=== What you will do ===
Restate the data below word for word, omitting pictures.

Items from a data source
*-*-*
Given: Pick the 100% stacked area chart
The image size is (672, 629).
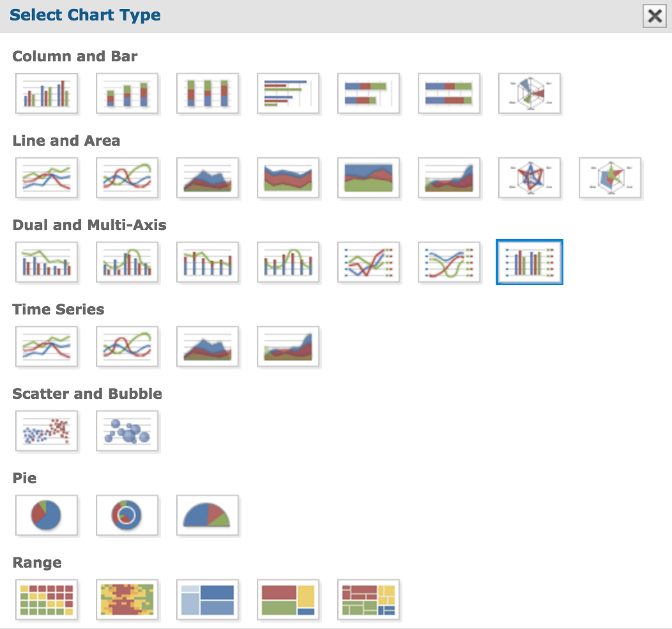Looking at the screenshot, I should (x=369, y=178).
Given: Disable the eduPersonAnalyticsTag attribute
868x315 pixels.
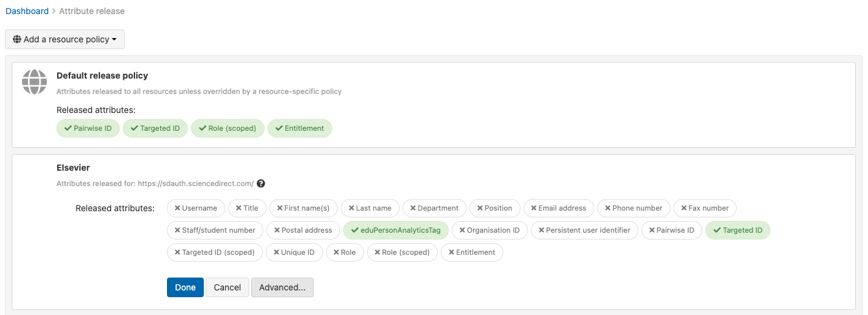Looking at the screenshot, I should coord(396,230).
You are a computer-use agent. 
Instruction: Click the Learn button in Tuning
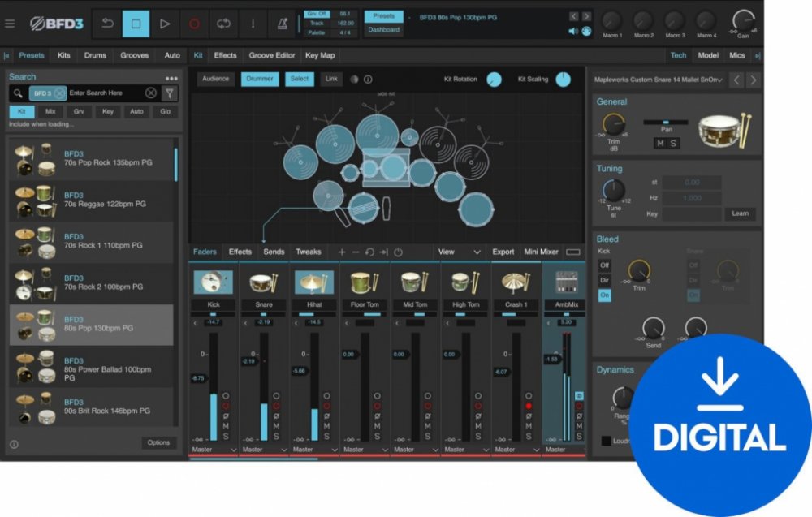point(740,213)
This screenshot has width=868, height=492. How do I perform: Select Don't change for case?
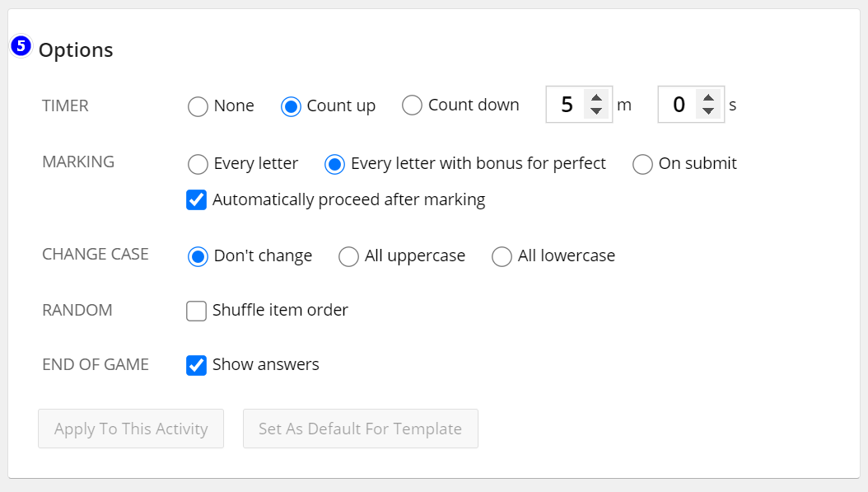[x=198, y=257]
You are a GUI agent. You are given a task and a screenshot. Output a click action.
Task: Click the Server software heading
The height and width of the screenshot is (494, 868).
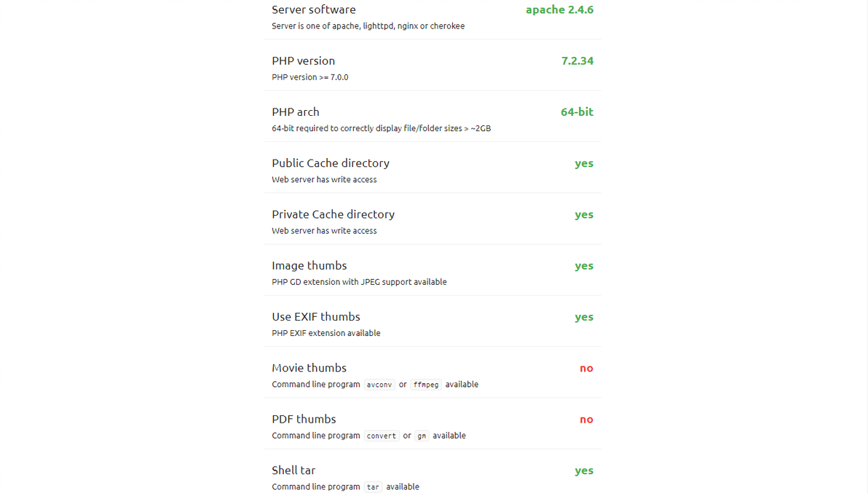(x=313, y=9)
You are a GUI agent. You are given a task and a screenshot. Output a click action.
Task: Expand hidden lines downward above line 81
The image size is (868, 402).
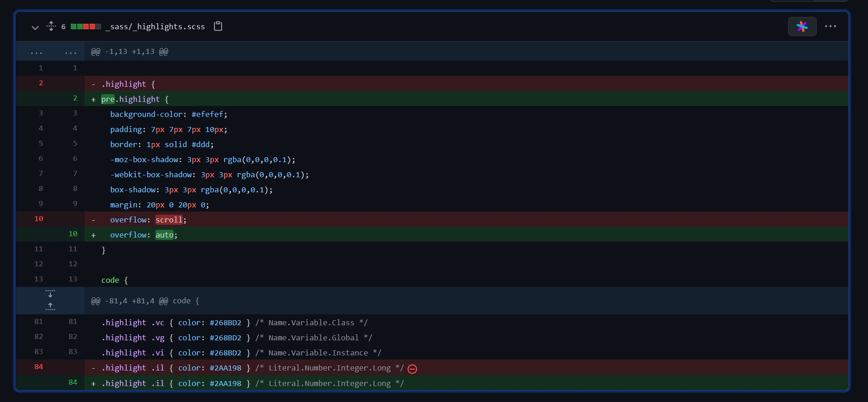[x=50, y=294]
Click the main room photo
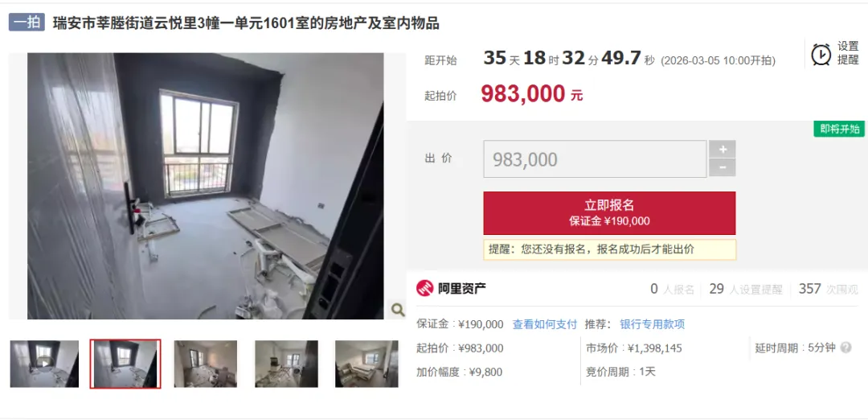This screenshot has width=868, height=420. [206, 186]
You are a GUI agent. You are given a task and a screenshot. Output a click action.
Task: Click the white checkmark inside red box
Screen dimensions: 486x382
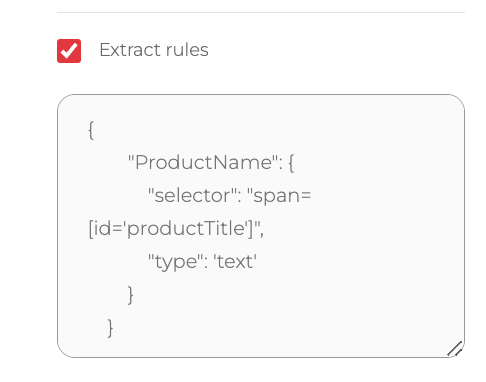click(x=69, y=51)
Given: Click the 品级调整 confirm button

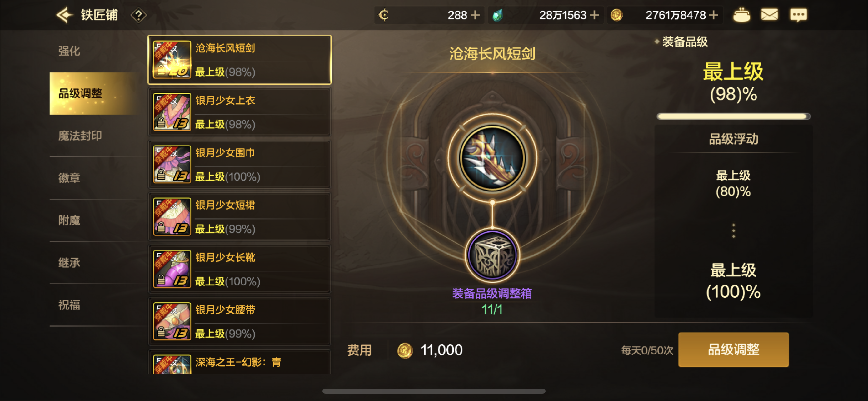Looking at the screenshot, I should 733,349.
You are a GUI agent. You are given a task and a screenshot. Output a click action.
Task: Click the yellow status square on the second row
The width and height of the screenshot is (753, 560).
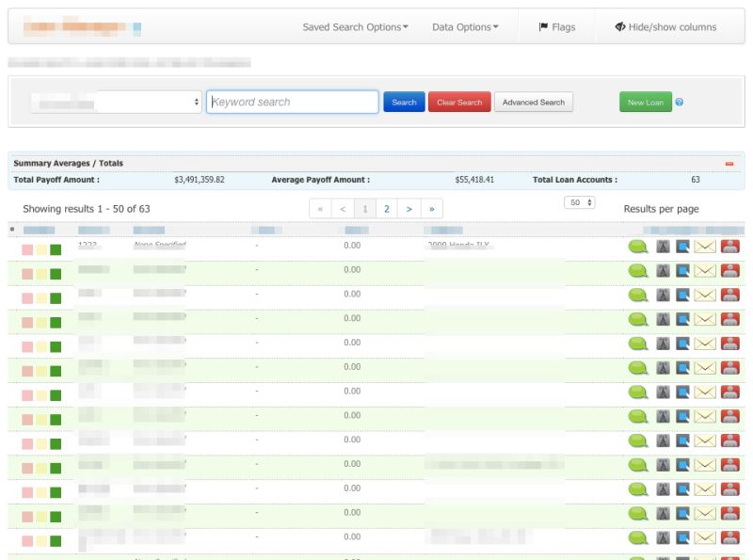point(39,269)
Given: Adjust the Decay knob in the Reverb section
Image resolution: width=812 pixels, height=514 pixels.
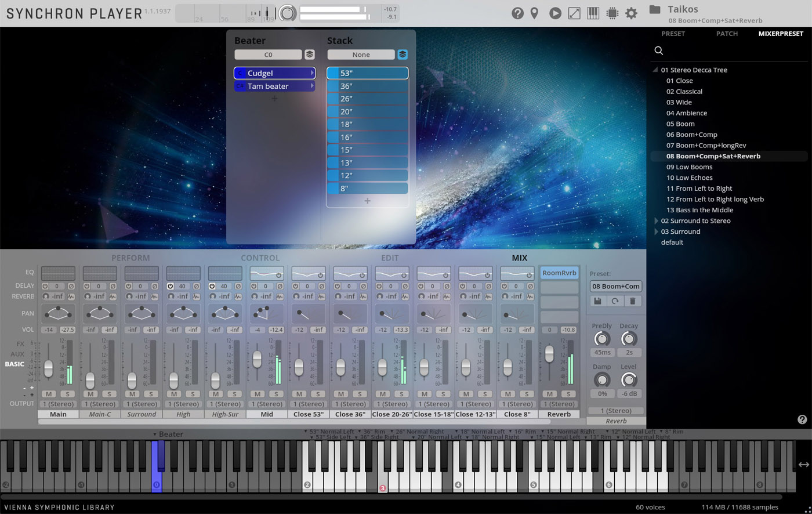Looking at the screenshot, I should 629,338.
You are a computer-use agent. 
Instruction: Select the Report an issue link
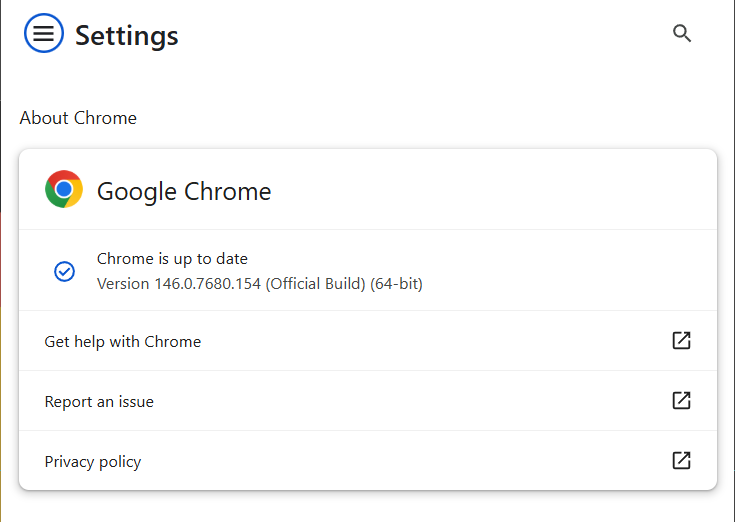[x=99, y=402]
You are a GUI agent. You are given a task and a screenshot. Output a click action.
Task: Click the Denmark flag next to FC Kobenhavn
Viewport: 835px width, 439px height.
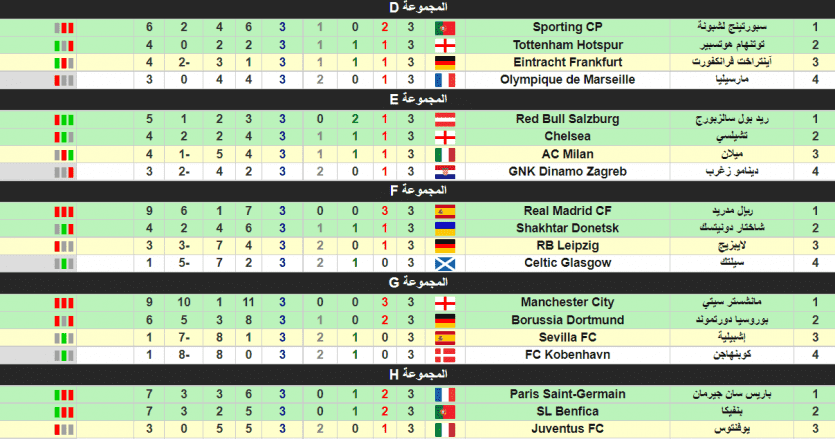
*-*-*
=== Solution to the exercise ===
Given: Pick the 100% stacked area chart
The image size is (672, 629).
Looking at the screenshot, I should (x=369, y=178).
Given: Disable the eduPersonAnalyticsTag attribute
868x315 pixels.
Looking at the screenshot, I should coord(396,230).
You are a computer-use agent. 
Instruction: Click the Learn button in Tuning
point(740,213)
This screenshot has width=868, height=492. How do I perform: Select Don't change for case?
[x=198, y=257]
You are a GUI agent. You are given a task and a screenshot. Output a click action.
Task: Click the Server software heading
The height and width of the screenshot is (494, 868).
(x=313, y=9)
You are a GUI agent. You are given a task and a screenshot. Output a click action.
Task: Expand hidden lines downward above line 81
The image size is (868, 402).
[x=50, y=294]
Click the main room photo
This screenshot has width=868, height=420. [206, 186]
You are a GUI agent. You are given a task and a screenshot. Output a click action.
Task: Click the white checkmark inside red box
Screen dimensions: 486x382
click(x=69, y=51)
Given: Click the 品级调整 confirm button

Looking at the screenshot, I should 733,349.
You are a GUI agent. You are given a task and a screenshot. Output a click action.
Task: Click the yellow status square on the second row
The width and height of the screenshot is (753, 560).
point(39,269)
Given: Adjust the Decay knob in the Reverb section
Image resolution: width=812 pixels, height=514 pixels.
Looking at the screenshot, I should 629,338.
You are a computer-use agent. 
Instruction: Select the Report an issue link
[x=99, y=402]
You are a GUI agent. You are given a task and a screenshot. Output a click action.
Task: Click the Denmark flag next to FC Kobenhavn
Viewport: 835px width, 439px height.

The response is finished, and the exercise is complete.